How many degrees of freedom does a symmetric second rank tensor have? More than 4.

I mean the 4 constraints $A'_{\mu 0} = 0$
Overall you have 10 - (Lorenz) - (Longitudinal) = 10 - 4 - 4 = 2, i.e. $A_{+}$ and $A_{\times}$

 

[PeterDonis]

I mean the 4 constraints $A'_{\mu 0} = 0$

Yes, but that has nothing to do with making $A$ traceless.

Overall you have 10 - (Lorenz) - (Longitudinal) = 10 - 4 - 4 = 2, i.e. $A_{+}$ and $A_{\times}$

2 is what what you have left after you have made all the gauge transformations you can make to simplify things. You start with 10 and then make gauge choices that eliminate a total of 8, leaving 2 physical degrees of freedom. Those gauge choices will involve a total of 8 equations that you can solve for 8 unknowns to eliminate 8 of 10 tensor components.

 

[PeterDonis]

we form 4 equations $A'_{\mu 0} = 0$ (i.e. impose longitudinal gauge)

Wouldn't you want to form a transverse gauge? Transverse traceless is the usual way of reducing to the 2 physical degrees of freedom (polarizations) in a gravitational wave.

 

[ergospherical]

The question is to show that you can make the polarisation satisfy $A_{\mu 0} =0$ and $A=0$. After already imposing Lorenz gauge you have residual gauge freedom in the form of harmonic functions $\xi$ of the form I specified, since these don’t affect the Lorenz gauge condition. But this residual gauge freedom gives you only 4 equations, one for each component of $X$, so it’s not obvious to me why it’s true that we can impose the 5 conditions…

 

[PeterDonis]

After already imposing Lorenz gauge

Which involves imposing 4 conditions, to remove 4 degrees of freedom.

you have residual gauge freedom in the form of harmonic functions $\xi$ of the form I specified, since these don’t affect the Lorenz gauge condition. But this residual gauge freedom gives you only 4 equations

Yes. One of them is tracelessness, and the other three are to make the tensor fully transverse.

But if you instead impose longitudinal gauge, which is what you said in the OP, then you can't also make the tensor transverse-traceless. You have to pick one or the other.

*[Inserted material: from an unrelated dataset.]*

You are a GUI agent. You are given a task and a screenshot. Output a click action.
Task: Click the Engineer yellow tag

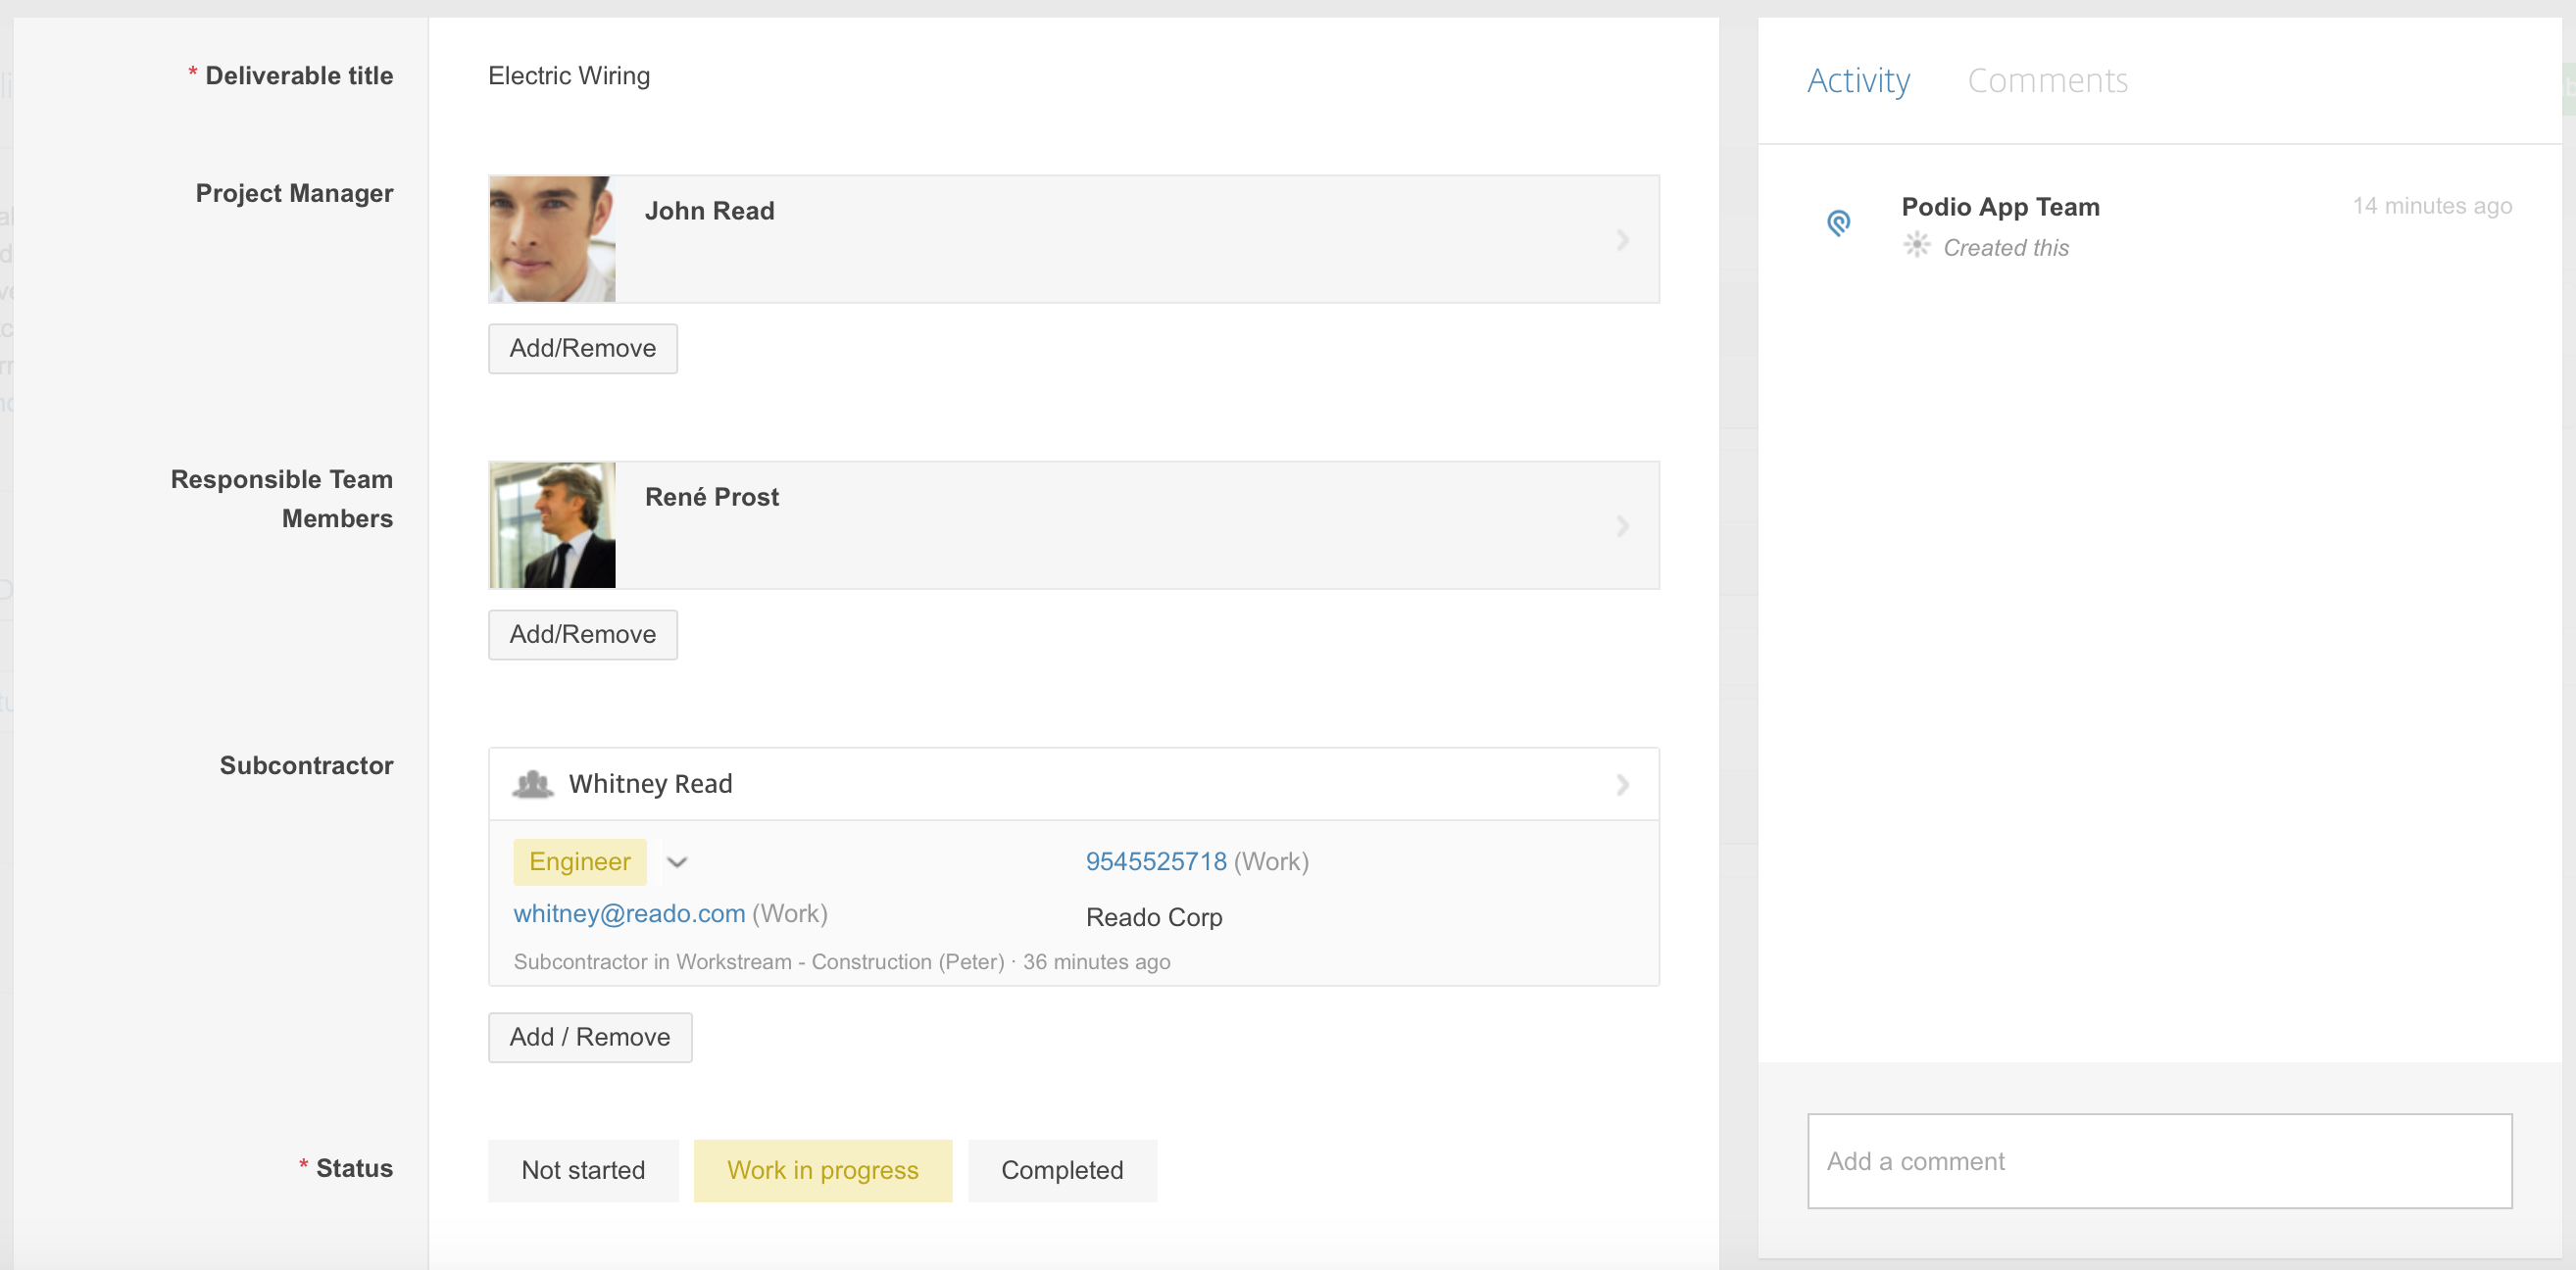579,862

it’s not obvious to me why it’s true that we can impose the 5 conditions…

You can't. See above.

 

[PeterDonis]

If we form 4 equations $A'_{\mu 0} = 0$ (i.e. impose longitudinal gauge)

Btw, I'm not sure this constraint actually gives you "longitudinal gauge". The equation $A_{\mu 0} = 0$ is satisfied by tranverse-traceless gauge.

I'm also not sure this constraint is entirely independent of Lorenz gauge $\partial^\mu A_{\mu \nu} = 0$.